PLOS ONE:德美科学家鉴别出320个罗汉松科植物个体样本DNA条形码
德国波鸿鲁尔大学和纽约植物园的科学家在新研究中,鉴定了来自世界多个地区的320个罗汉松科植物个体样本的DNA条形码。这些DNA条形码有助于这类珍稀濒危物种的保护和管理。相关文章发表于2013年11月27日的《PLoS ONE》杂志上。
PLOS ONE:德美科学家鉴别出320个罗汉松科植物个体样本DNA条形码
在热带地区和亚热带地区,许多常绿的松柏类植物都濒临灭绝。德国波鸿鲁尔大学(RUB)的生物学家们,收集了世界上最大的罗汉松科(Podocarpaceae)植物资源库。
为了生成每个物种的 “DNA条形码”, 他们与纽约植物园的同事们一起,测定了这些松柏类植物DNA序列的特征部分。借助于这些遗传指纹,外表上非常相似但未被鉴定的个体,能够被分类到各自的罗汉松科物种。
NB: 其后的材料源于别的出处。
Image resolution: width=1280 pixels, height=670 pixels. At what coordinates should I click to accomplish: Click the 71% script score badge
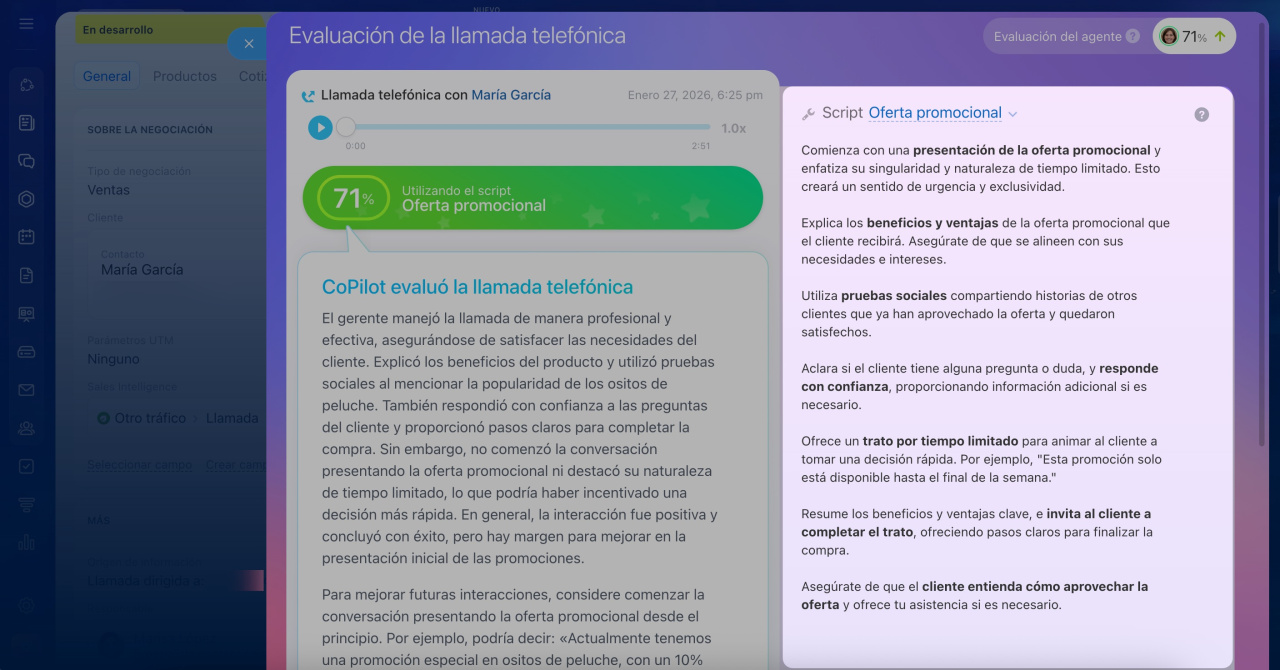[347, 198]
因此,濒危种群中的个体,能够被更加容易地鉴定。
许多罗汉松科植物很难、或者不可能被鉴定
RUB植物进化和生物多样性系的Patrick Knopf博士称:“与覆盖大面积的欧洲本地松柏类植物森林不同,许多罗汉松科植物的分布范围非常小,经常以几个分散的个体分布。原产于斐济群岛的一个物种,目前大约只剩下十个个体。”为了保护这些濒危物种的罕见代表,首先很有必要进行物种鉴定。
RUB生物学家Christian Schulz博士解释说:“,仅仅通过罗汉松科植物的外貌特征,很难、甚至不可能鉴定它们,这也是为什么我们要启动DNA条形码项目的原因所在。”
濒危物种的传播和交换
波鸿的研究者在南美洲、东南亚、澳大利亚、新喀里多尼亚和斐济群岛的实地考察旅行中,收集了145个罗汉松科物种中的320个个体。在植物园的辉瑞植物研究实验室里,他们与植物园的科学家Damon Little博士一起,解析了所有这些个体的DNA条形码,然后他们将这些序列提交到GenBank中。
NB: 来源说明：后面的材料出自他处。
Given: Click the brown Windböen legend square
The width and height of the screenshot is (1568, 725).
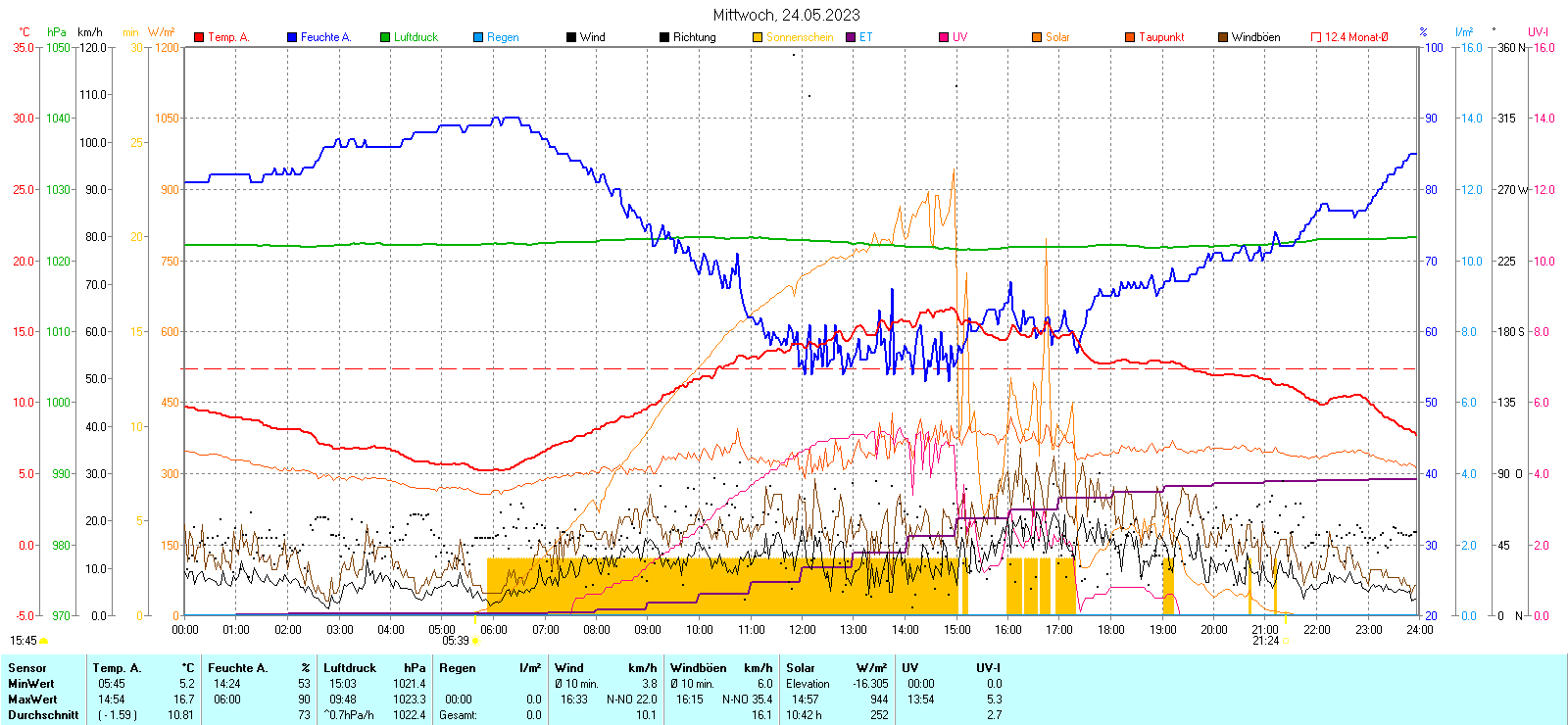Looking at the screenshot, I should (1223, 37).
而且,他们还在波鸿鲁尔大学植物园内,做了一个罗汉松科植物的活体收集库,以促进这种珍稀濒危物种的保护。波鸿团队还对这个物种进行繁殖,并将它们传播到世界各地的其他植物园中。
木材产业和癌症研究的关系
罗汉松科,是一个常绿树木家族,是第二大松柏植物类家族。它们主要生长在南半球的多山地区。因为其出色的抗昆虫和抗真菌能力,198个物种中有许多都是良好的木材,具有重要的经济价值。
而且,它们叶片中含有各种各样的生物活性成分例如抗氧化剂、Nordi–萜烯、罗汉松酸和桃柘酚,这些成分中一些具有抗菌、抑制真菌或者制菌的性能。其它成分具有细胞毒素的性能,对于癌症研究具有越来越重要的作用。当前,濒危植物红色目录(IUCN)包括27个罗汉松科物种。总共有86个物种是濒危的。、
原文摘要:
DNA Barcode Identification of Podocarpaceae—The Second Largest Conifer Family
Damon P. Little, Patrick Knopf, Christian Schulz
We have generated matK, rbcL, and nrITS2 DNA barcodes for 320 specimens representing all 18 extant genera of the conifer family Podocarpaceae. The sample includes 145 of the 198 recognized species. Comparative analyses of sequence quality and species discrimination were conducted on the 159 individuals from which all three markers were recovered (representing 15 genera and 97 species). The vast majority of sequences were of high quality (B30 = 0.596–0.989). Even the lowest quality sequences exceeded the minimum requirements of the BARCODE data standard. In the few instances that low quality sequences were generated, the responsible mechanism could not be discerned. There were no statistically significant differences in the discriminatory power of markers or marker combinations (p = 0.05). The discriminatory power of the barcode markers individually and in combination is low (56.7% of species at maximum). In some instances, species discrimination failed in spite of ostensibly useful variation being present (genotypes were shared among species), but in many cases there was simply an absence of sequence variation. Barcode gaps (maximum intraspecific p–distance > minimum interspecific p–distance) were observed in 50.5% of species when all three markers were considered simultaneously. The presence of a barcode gap was not predictive of discrimination success (p = 0.02) and there was no statistically significant difference in the frequency of barcode gaps among markers (p = 0.05). In addition, there was no correlation between number of individuals sampled per species and the presence of a barcode gap (p = 0.27).